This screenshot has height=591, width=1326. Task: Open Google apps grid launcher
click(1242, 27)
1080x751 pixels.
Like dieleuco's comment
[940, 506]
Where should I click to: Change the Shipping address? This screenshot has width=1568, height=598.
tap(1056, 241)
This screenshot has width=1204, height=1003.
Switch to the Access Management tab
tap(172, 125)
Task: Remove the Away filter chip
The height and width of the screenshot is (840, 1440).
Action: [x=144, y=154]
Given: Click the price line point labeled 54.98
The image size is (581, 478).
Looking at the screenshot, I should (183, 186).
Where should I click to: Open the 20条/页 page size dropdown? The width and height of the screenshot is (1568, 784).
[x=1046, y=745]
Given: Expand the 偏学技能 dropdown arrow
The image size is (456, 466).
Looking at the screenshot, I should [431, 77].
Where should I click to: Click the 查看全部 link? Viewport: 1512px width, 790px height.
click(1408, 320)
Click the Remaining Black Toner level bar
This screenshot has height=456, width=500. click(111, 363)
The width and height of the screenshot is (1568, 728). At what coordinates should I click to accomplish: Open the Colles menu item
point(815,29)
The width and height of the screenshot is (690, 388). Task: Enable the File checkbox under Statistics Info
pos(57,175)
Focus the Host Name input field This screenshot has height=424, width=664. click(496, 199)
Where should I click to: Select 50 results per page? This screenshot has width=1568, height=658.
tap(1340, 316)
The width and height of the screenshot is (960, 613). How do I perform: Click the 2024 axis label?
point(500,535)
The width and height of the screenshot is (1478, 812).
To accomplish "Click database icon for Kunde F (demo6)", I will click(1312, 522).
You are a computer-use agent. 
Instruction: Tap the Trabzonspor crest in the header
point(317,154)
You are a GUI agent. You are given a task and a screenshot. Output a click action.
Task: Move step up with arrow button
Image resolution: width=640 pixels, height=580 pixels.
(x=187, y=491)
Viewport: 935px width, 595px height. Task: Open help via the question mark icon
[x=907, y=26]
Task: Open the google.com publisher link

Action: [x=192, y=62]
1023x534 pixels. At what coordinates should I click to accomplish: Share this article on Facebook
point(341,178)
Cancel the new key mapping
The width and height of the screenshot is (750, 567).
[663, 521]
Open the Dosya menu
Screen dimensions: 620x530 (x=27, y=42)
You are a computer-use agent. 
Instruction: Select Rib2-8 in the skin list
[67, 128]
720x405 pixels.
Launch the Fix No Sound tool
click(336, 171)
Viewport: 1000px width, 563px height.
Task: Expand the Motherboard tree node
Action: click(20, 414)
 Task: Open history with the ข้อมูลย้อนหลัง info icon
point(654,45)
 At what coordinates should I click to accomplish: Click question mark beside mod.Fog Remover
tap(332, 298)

+--

### What this task involves
Copy all of the entries above exactly as shown.

### Solution to this task
This screenshot has height=591, width=1326. Task: Open Google apps grid launcher
click(1242, 27)
1080x751 pixels.
Like dieleuco's comment
[940, 506]
Where should I click to: Change the Shipping address? This screenshot has width=1568, height=598.
tap(1056, 241)
This screenshot has width=1204, height=1003.
Switch to the Access Management tab
tap(172, 125)
Task: Remove the Away filter chip
The height and width of the screenshot is (840, 1440).
Action: [x=144, y=154]
Given: Click the price line point labeled 54.98
The image size is (581, 478).
Looking at the screenshot, I should (183, 186).
Where should I click to: Open the 20条/页 page size dropdown? The width and height of the screenshot is (1568, 784).
[x=1046, y=745]
Given: Expand the 偏学技能 dropdown arrow
The image size is (456, 466).
Looking at the screenshot, I should [431, 77].
Where should I click to: Click the 查看全部 link? Viewport: 1512px width, 790px height.
click(1408, 320)
Click the Remaining Black Toner level bar
This screenshot has height=456, width=500. click(111, 363)
The width and height of the screenshot is (1568, 728). At what coordinates should I click to accomplish: Open the Colles menu item
point(815,29)
The width and height of the screenshot is (690, 388). Task: Enable the File checkbox under Statistics Info
pos(57,175)
Focus the Host Name input field This screenshot has height=424, width=664. click(496, 199)
Where should I click to: Select 50 results per page? This screenshot has width=1568, height=658.
tap(1340, 316)
The width and height of the screenshot is (960, 613). How do I perform: Click the 2024 axis label?
point(500,535)
The width and height of the screenshot is (1478, 812).
To accomplish "Click database icon for Kunde F (demo6)", I will click(1312, 522).
You are a computer-use agent. 
Instruction: Tap the Trabzonspor crest in the header
point(317,154)
You are a GUI agent. You are given a task and a screenshot. Output a click action.
Task: Move step up with arrow button
Image resolution: width=640 pixels, height=580 pixels.
(x=187, y=491)
Viewport: 935px width, 595px height. Task: Open help via the question mark icon
[x=907, y=26]
Task: Open the google.com publisher link

Action: [x=192, y=62]
1023x534 pixels. At what coordinates should I click to accomplish: Share this article on Facebook
point(341,178)
Cancel the new key mapping
The width and height of the screenshot is (750, 567).
[663, 521]
Open the Dosya menu
Screen dimensions: 620x530 (x=27, y=42)
You are a computer-use agent. 
Instruction: Select Rib2-8 in the skin list
[67, 128]
720x405 pixels.
Launch the Fix No Sound tool
click(336, 171)
Viewport: 1000px width, 563px height.
Task: Expand the Motherboard tree node
Action: click(20, 414)
 Task: Open history with the ข้อมูลย้อนหลัง info icon
point(654,45)
 At what coordinates should I click to accomplish: Click question mark beside mod.Fog Remover
tap(332, 298)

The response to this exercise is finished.